▶ **Work required**: Reproduce, from the lines below, exactly the stretch that begins at the line containing "You are a GUI" and ends at the line containing "The height and width of the screenshot is (935, 533).", both included.

──────── Data records ────────

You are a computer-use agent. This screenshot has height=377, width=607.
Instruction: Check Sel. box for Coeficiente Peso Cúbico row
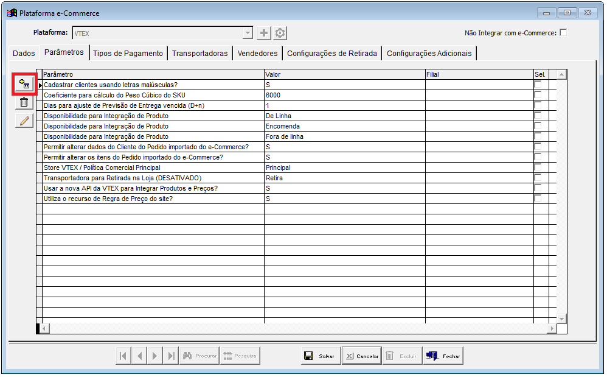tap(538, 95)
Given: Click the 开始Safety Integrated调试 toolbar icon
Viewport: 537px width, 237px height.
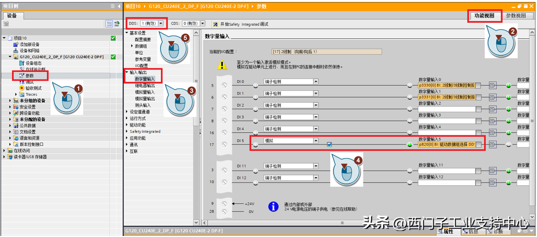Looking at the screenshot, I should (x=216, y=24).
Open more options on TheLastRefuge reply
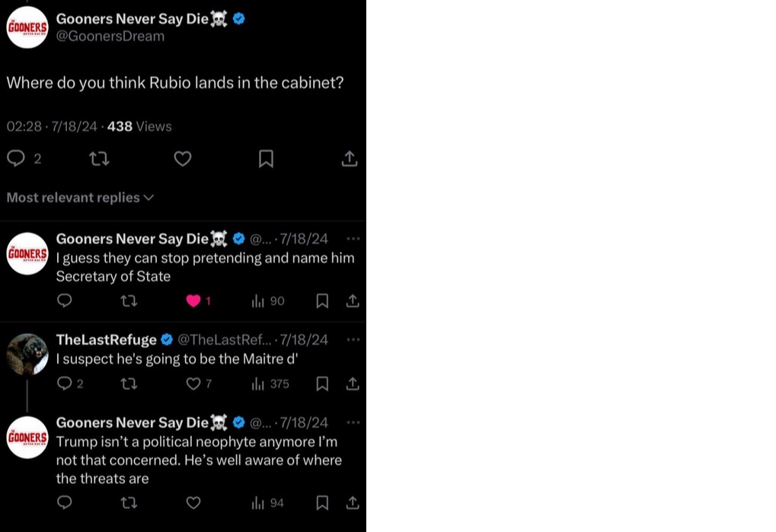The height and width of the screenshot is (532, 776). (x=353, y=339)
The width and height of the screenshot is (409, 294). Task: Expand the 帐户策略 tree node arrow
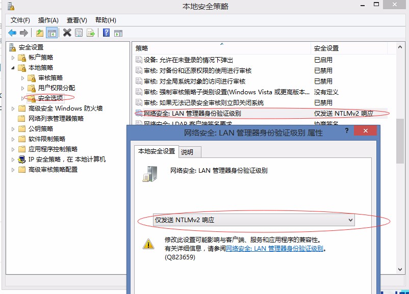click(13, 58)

────────
──────── Data records ────────

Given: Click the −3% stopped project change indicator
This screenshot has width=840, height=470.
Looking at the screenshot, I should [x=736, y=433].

────────
──────── Data records ────────

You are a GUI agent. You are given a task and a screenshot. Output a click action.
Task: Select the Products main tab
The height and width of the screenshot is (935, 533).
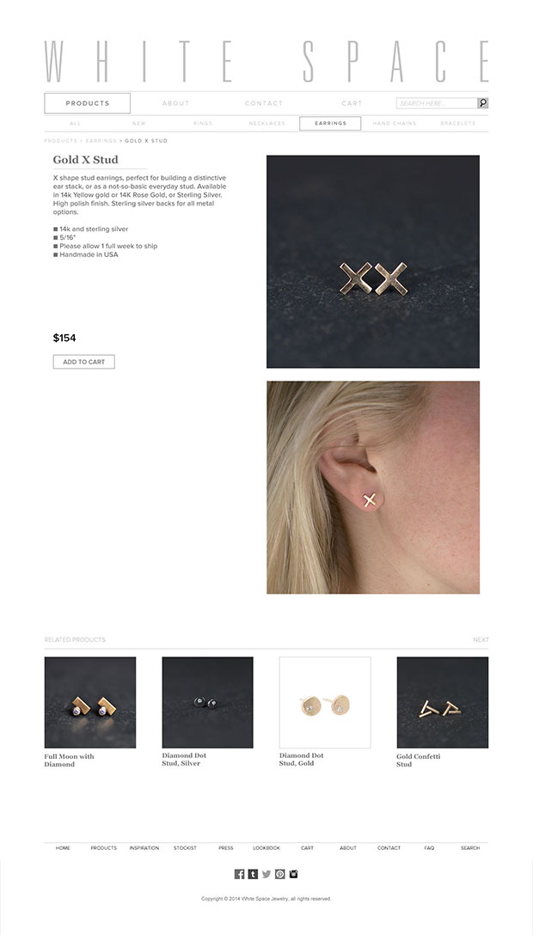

────────

▶ **Solution for this exercise**:
You are a GUI agent. You are given a task and a screenshot. Output a click action.
Task: Select the Products main tab
The height and width of the screenshot is (935, 533).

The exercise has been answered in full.